(Set task A):
According to the passage on Figma prototypes, what is the first version of any design usually?
(Set task B):
Copy out the rows starting at the line that contains "The image size is (579, 362)." and ending at the line that contains "click(x=107, y=450)", with both of those lines included.

(Source):
------
Nearly every app, website, or digital experience that didn’t make you rage-quit was likely prototyped and rigorously tested in Figma before a single pixel was coded. The platform’s dominance is no accident. 

Figma prototypes help product teams communicate direction, test early ideas, and align stakeholders around what’s being built. At design consultancies like ours, they’ve played a critical role in due diligence where we stress-test client concepts before writing a single line of code—saving countless development hours and budget dollars. 

All of that is important, because the first version of any design is usually wrong. It’s based on assumptions about what users want or how they’ll behave. And if you ship based on those assumptions, you risk launching a broken experience that tanks in the market. That’s why prototyping for validation has been industry standard. And Figma has been the undisputed champion in the game the past 5+ years. 

But with the blistering pace of AI, we may be approaching the end of the clickable prototype era as we know it. 

AI can do more 

Until now, prototypes were the fastest way to go from idea to experience. But new AI tools are starting to change that because they can: 

  • Generate user interface (UI) from a single prompt. UI is what you see and interact with on a screen, like buttons, menus, and layouts.
------
(Records supplied):
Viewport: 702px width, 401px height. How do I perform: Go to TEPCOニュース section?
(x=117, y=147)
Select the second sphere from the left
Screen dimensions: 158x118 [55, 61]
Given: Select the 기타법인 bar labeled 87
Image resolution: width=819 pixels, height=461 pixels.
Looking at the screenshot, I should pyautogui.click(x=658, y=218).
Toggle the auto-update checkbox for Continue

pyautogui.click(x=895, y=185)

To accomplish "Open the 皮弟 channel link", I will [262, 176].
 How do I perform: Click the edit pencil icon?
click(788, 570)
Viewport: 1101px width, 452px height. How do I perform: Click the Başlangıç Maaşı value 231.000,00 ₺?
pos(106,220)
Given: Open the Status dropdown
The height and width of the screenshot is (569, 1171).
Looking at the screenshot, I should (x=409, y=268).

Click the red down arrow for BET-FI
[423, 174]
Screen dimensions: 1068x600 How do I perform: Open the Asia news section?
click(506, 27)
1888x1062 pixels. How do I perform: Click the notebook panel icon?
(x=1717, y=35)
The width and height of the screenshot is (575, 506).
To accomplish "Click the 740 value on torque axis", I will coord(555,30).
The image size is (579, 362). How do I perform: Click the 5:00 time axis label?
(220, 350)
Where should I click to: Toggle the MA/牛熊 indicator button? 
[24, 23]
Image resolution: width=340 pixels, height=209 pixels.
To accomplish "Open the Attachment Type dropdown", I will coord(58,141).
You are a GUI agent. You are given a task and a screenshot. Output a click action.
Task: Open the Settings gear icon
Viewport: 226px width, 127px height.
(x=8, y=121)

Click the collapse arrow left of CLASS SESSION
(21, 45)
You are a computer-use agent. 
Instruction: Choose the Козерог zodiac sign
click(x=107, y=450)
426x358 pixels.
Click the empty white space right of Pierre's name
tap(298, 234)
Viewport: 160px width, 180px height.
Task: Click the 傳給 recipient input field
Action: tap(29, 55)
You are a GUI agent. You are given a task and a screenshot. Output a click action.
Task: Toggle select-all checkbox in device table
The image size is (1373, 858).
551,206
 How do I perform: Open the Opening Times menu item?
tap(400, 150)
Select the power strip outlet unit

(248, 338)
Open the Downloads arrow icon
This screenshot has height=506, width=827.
------
(Task solution A):
It is usually wrong.

(Task solution B):
The image size is (579, 362). How do I perform: Click the 5:00 time axis label?
(220, 350)
Where should I click to: Toggle the MA/牛熊 indicator button? 
[24, 23]
Image resolution: width=340 pixels, height=209 pixels.
To accomplish "Open the Attachment Type dropdown", I will coord(58,141).
You are a GUI agent. You are given a task and a screenshot. Output a click action.
Task: Open the Settings gear icon
Viewport: 226px width, 127px height.
(x=8, y=121)

Click the collapse arrow left of CLASS SESSION
(21, 45)
You are a computer-use agent. 
Instruction: Choose the Козерог zodiac sign
click(x=107, y=450)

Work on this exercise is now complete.